Have you ever noticed that the way you feel first thing in the morning often sets the stage for how you feel the rest of the day? You wake up on the wrong side of the bed, and that side of the bed follows you to work. Or, something great happens first thing in the a.m. and that feeling echoes through the rest of your day. If something like how our days start off can have such a powerful effect on how we feel, not to mention how we perform—how often are you really at your peak when you feel cranky or gloomy?—then why is it that most of us pay so little attention to it?
Want to jumpstart your success on a daily basis? Start your day with a little Triple M--that's Morning Mood Management. If you’re like most people, you probably climb out of bed in the morning and then it’s off to the races. How you feel is just the first domino that falls, knocking over a series of similar dominoes as you race through your day.

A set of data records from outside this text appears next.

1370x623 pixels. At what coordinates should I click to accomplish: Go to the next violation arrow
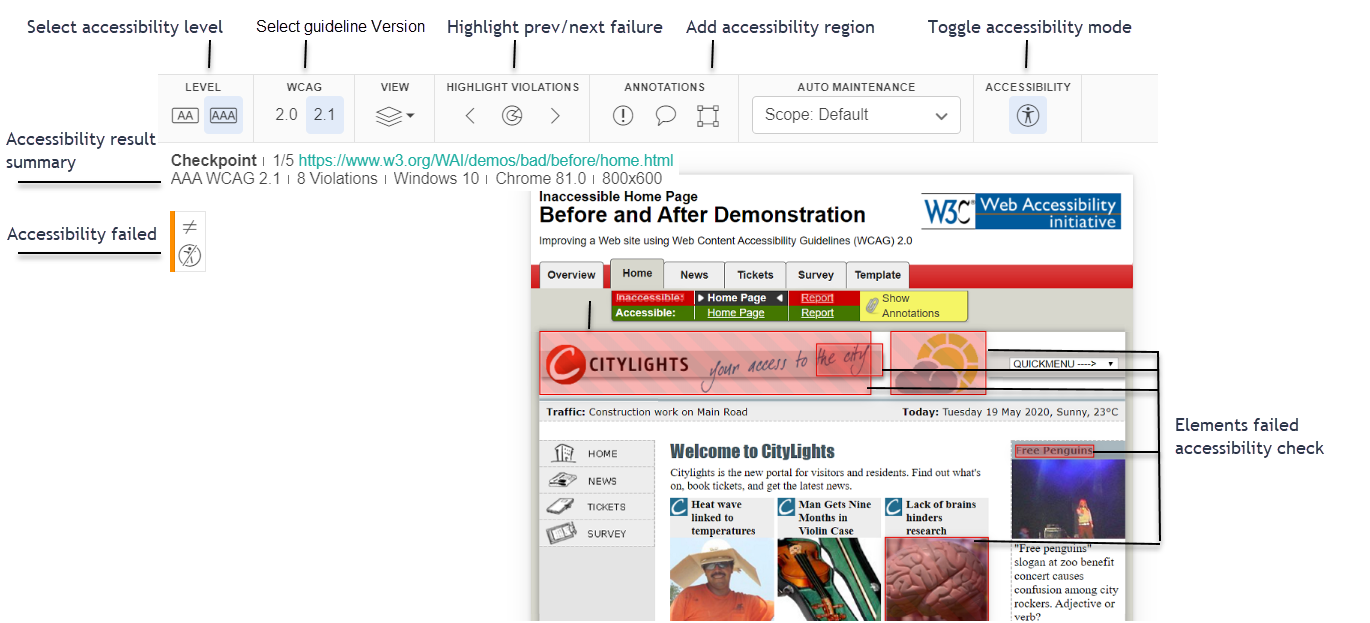[x=555, y=116]
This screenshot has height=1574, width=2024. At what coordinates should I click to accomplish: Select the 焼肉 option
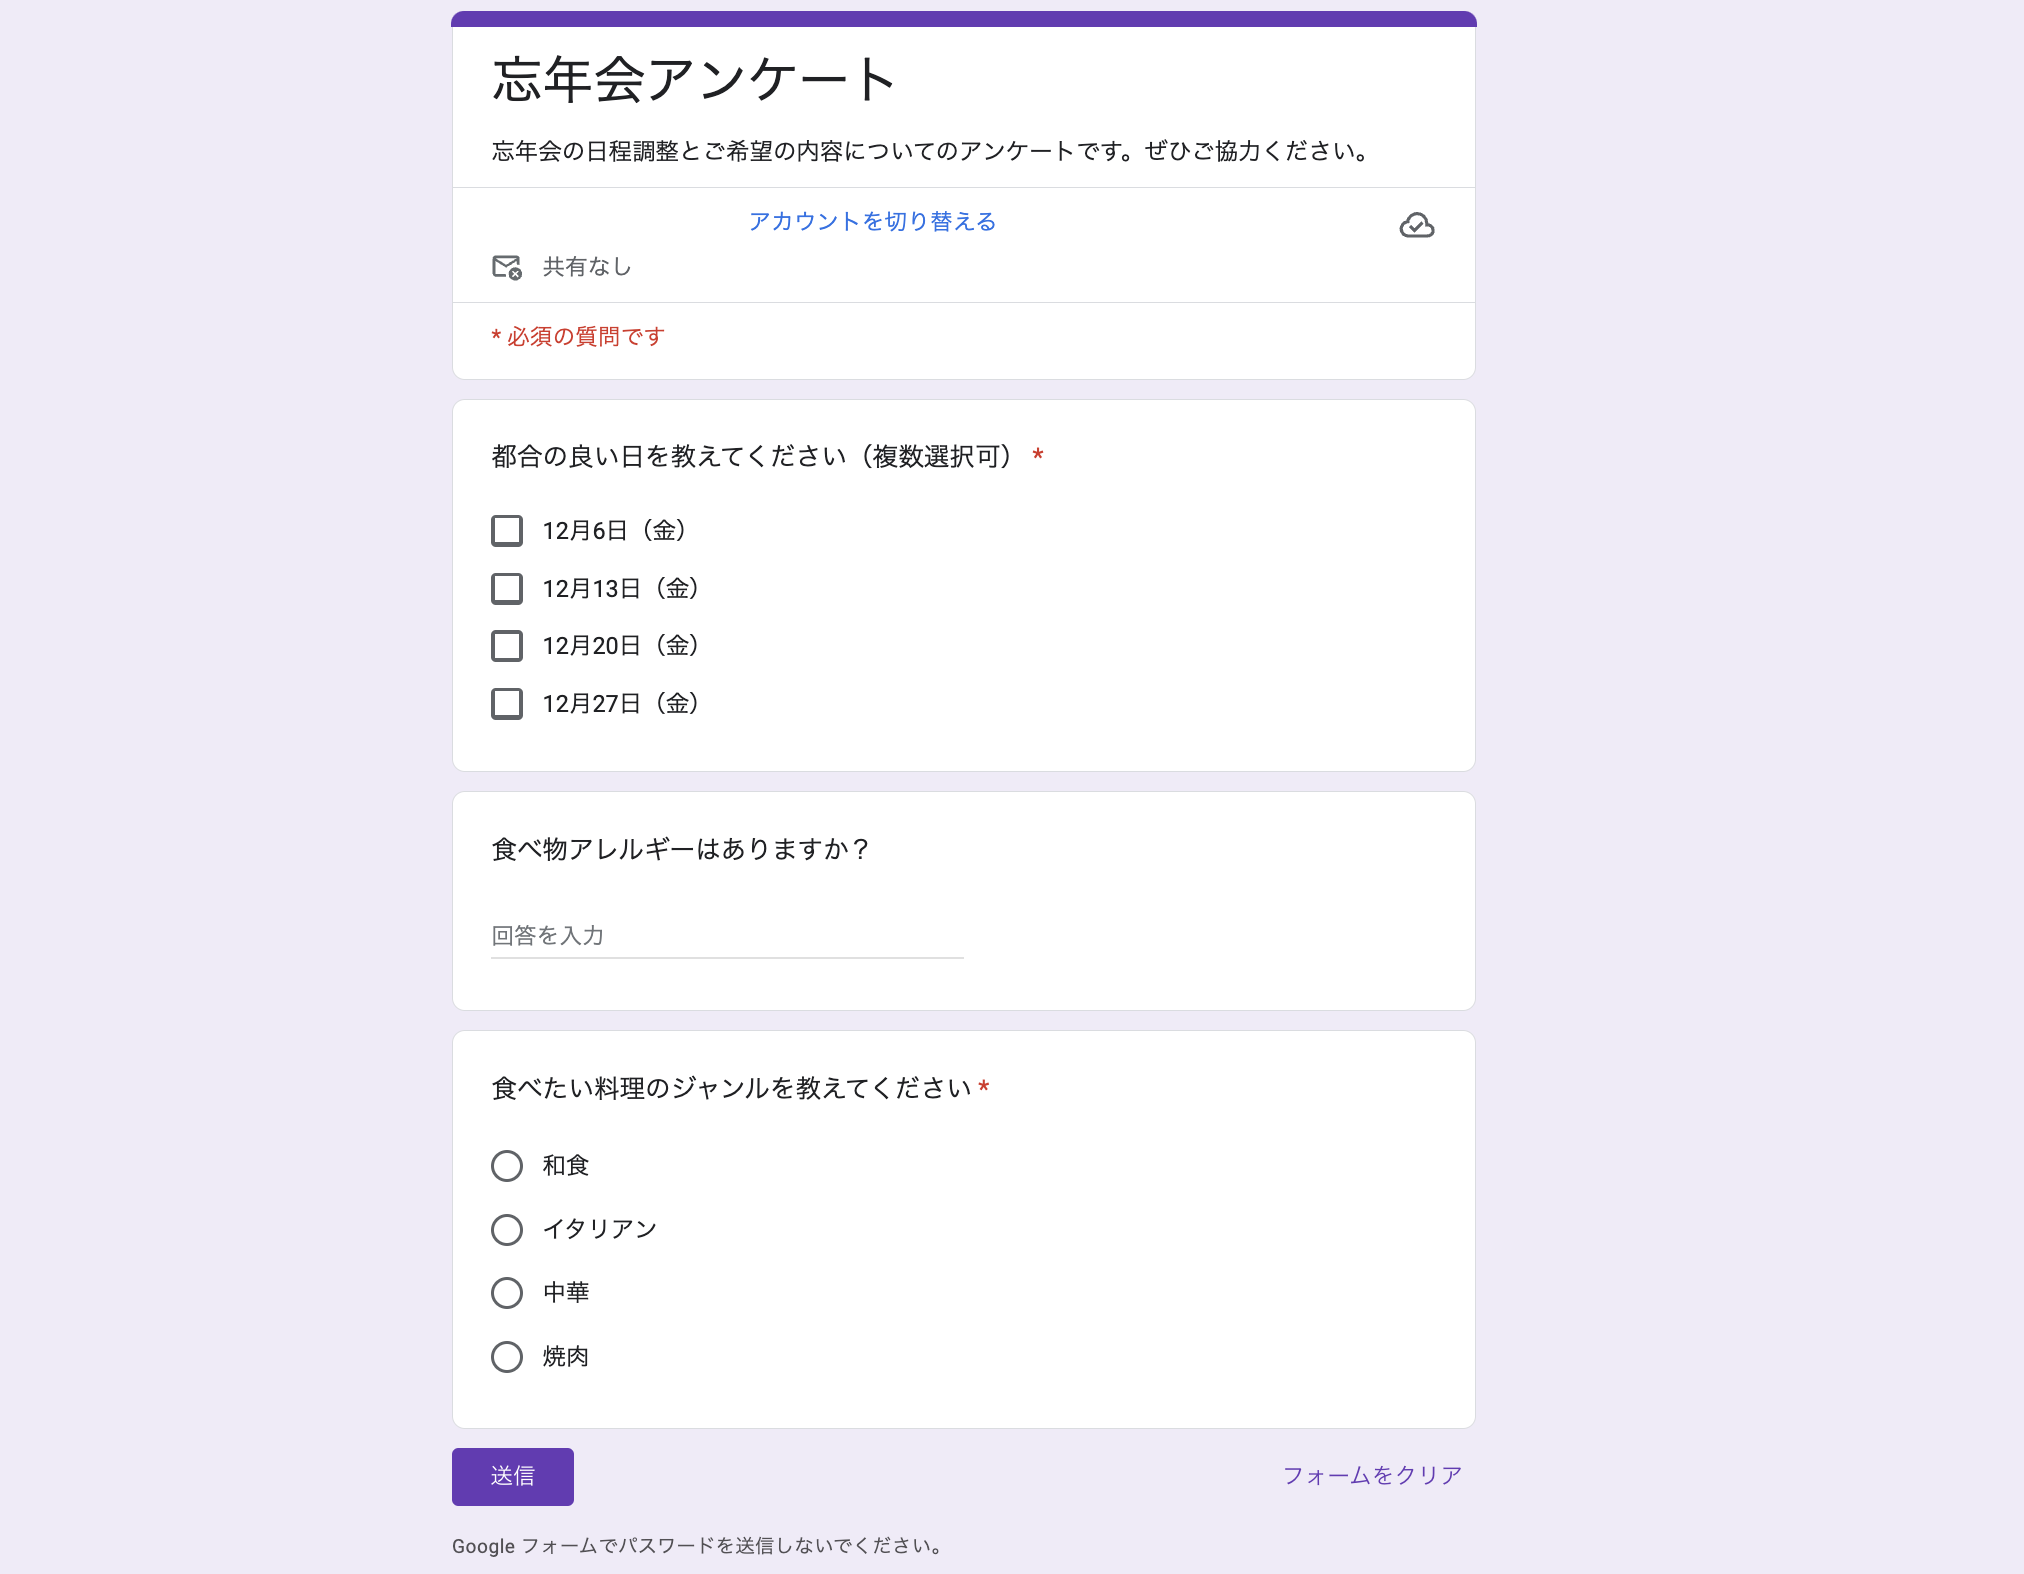[x=506, y=1357]
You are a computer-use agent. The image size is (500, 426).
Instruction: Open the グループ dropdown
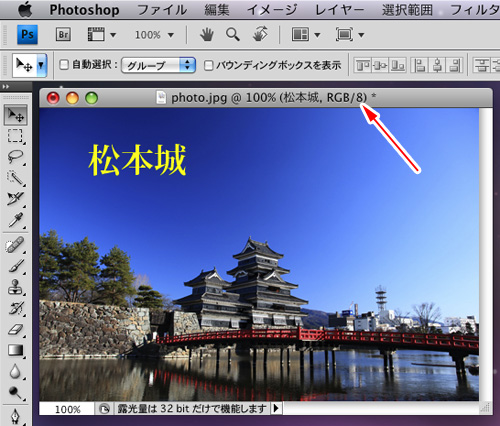click(x=158, y=65)
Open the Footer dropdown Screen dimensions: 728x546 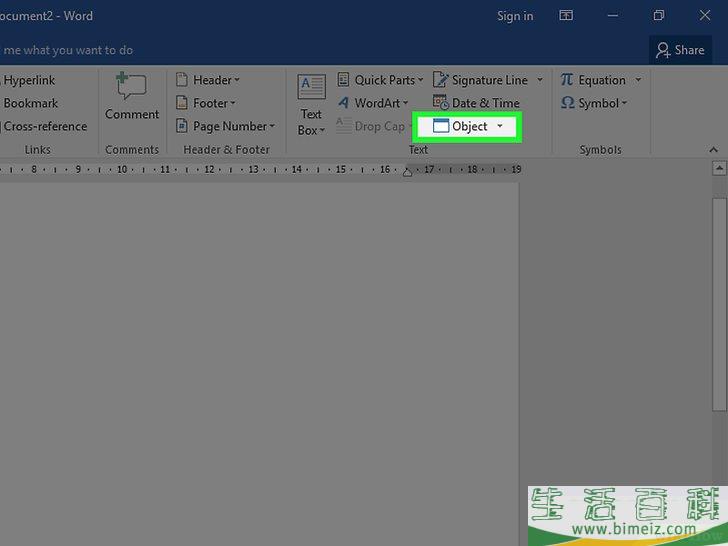click(207, 103)
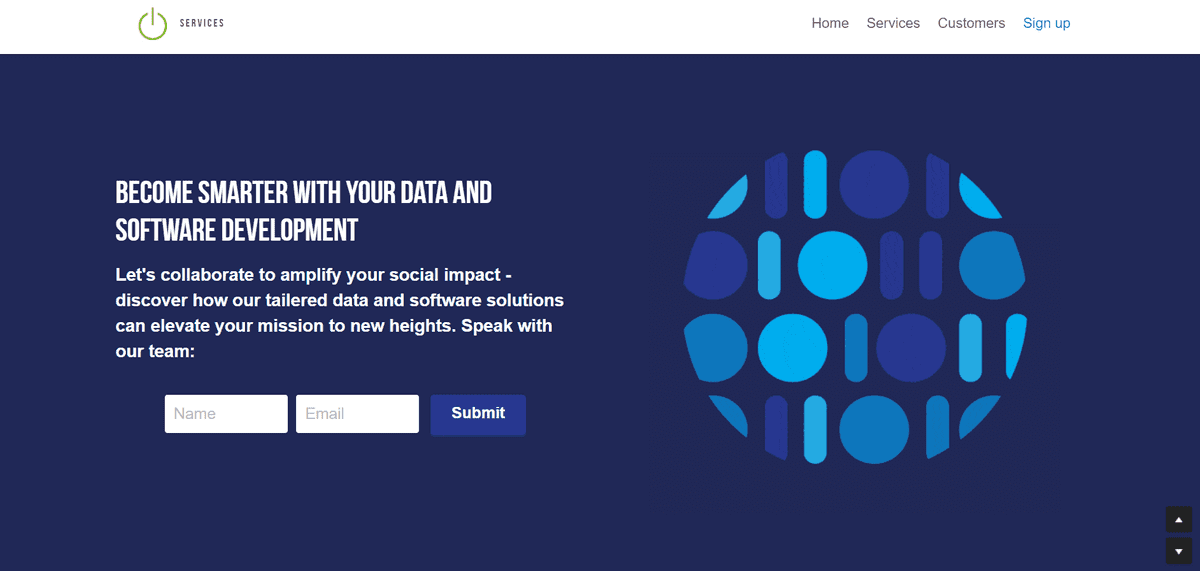Click the circle at the globe's bottom row
Screen dimensions: 1200x571
874,429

But what if you took a more conscious approach? What if you chose to consciously invest in the kind of mood and outlook you wanted to ride into your day? What difference could that make?
Here are several ways to add some Triple M to your morning routine:
Do a mood check. I wish I could say I’m one of those people who wake up all bubbly and happy, but I’m not. I often find that my attitude first thing, as I’m lying there in bed, is significantly less than inspiring. One thing I often do as I’m gathering up the motivation to get out of bed is a simple mood check. I notice how I’m feeling and, if it is on the negative side, I’ll ask some variation of, “Where do I want my focus to be right now?” Shockingly, the answer to that question is never the problem du jour or whatever it is that I’m dwelling on. And by noticing how I feel and asking where I want to direct my attention, I take it off of that unconscious autopilot and put my hands back on the wheel. It doesn’t necessarily turn me into happy-morning boy, but it does prevent me from unconsciously setting the negative dominoes in motion right from the get-go.
Gratitude/positive journaling. One of the most effective ways I have explored for setting the tone of my day is positive journaling. That might look like your standard gratitude journaling (i.e., writing about things you feel thankful for in your life), or it could expand to a broader scope, like experiences you enjoyed, or possible ways to bring more of what feels good into your life. The idea is to create a negativity-free zone where you can set the positive perspective in motion.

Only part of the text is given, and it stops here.